● **Assignment**
Please state in a single number how many lines of the entries below include the word "will".

● **Records supplied**
==========

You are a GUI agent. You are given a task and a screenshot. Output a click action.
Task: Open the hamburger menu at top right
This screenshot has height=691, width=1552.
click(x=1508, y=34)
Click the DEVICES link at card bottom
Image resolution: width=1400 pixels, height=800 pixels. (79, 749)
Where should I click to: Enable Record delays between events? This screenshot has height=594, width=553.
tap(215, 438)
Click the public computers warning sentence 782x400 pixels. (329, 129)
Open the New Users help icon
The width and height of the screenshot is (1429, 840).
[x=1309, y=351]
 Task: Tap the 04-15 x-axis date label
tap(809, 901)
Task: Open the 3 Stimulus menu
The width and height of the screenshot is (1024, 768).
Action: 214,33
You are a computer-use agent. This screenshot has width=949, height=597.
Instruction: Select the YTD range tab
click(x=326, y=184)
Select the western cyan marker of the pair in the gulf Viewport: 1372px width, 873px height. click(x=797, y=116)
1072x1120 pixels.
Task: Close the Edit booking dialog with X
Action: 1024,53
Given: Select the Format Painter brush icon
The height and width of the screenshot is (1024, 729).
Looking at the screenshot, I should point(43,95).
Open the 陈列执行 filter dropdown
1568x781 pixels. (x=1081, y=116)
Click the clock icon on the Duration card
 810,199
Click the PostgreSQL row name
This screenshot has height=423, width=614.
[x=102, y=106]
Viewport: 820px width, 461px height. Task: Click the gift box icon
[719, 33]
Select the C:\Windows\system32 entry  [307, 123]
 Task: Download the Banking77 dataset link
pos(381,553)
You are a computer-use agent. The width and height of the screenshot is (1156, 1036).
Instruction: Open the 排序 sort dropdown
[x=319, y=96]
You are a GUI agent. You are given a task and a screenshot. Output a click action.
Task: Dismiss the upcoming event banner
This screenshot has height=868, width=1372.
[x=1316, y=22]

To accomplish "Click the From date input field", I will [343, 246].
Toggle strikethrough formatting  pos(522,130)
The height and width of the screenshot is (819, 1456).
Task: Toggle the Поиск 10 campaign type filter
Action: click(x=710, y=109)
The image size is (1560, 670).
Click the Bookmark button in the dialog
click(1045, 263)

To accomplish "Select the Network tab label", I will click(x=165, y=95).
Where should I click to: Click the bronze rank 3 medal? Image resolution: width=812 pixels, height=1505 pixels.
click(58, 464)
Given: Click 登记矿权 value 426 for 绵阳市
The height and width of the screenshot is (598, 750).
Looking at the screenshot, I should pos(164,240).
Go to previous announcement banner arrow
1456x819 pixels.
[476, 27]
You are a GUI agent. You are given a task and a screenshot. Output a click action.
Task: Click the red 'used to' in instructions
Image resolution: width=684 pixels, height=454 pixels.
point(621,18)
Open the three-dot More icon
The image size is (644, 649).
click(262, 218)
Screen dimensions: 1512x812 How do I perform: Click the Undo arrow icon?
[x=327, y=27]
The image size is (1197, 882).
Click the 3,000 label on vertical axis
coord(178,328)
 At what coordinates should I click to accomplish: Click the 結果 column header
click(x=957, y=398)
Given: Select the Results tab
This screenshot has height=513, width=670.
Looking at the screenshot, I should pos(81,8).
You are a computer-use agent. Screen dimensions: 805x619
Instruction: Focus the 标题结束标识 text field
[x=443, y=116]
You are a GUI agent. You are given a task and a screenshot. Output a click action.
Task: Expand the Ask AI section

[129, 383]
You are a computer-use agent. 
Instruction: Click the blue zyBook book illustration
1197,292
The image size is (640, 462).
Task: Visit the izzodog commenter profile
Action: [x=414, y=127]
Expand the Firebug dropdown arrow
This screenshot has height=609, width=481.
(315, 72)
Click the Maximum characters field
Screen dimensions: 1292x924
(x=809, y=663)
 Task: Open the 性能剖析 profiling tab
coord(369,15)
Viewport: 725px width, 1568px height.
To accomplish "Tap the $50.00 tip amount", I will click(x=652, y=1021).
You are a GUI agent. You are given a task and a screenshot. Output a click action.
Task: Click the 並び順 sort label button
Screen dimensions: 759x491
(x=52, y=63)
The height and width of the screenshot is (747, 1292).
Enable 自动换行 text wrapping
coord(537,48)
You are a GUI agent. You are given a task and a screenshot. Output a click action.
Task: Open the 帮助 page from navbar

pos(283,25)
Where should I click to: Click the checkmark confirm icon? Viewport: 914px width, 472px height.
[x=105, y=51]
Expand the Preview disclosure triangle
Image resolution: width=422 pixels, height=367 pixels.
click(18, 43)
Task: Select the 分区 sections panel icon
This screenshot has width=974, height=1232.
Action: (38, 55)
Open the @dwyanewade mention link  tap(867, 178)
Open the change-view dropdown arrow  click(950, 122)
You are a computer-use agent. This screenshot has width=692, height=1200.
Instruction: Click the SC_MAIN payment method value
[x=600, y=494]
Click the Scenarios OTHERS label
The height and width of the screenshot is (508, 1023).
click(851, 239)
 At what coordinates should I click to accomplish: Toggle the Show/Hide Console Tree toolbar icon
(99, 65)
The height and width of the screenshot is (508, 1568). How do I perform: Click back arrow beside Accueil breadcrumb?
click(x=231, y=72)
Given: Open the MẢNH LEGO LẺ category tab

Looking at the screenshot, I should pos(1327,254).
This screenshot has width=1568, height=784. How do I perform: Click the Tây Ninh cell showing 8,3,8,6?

==========

● **Task result**
3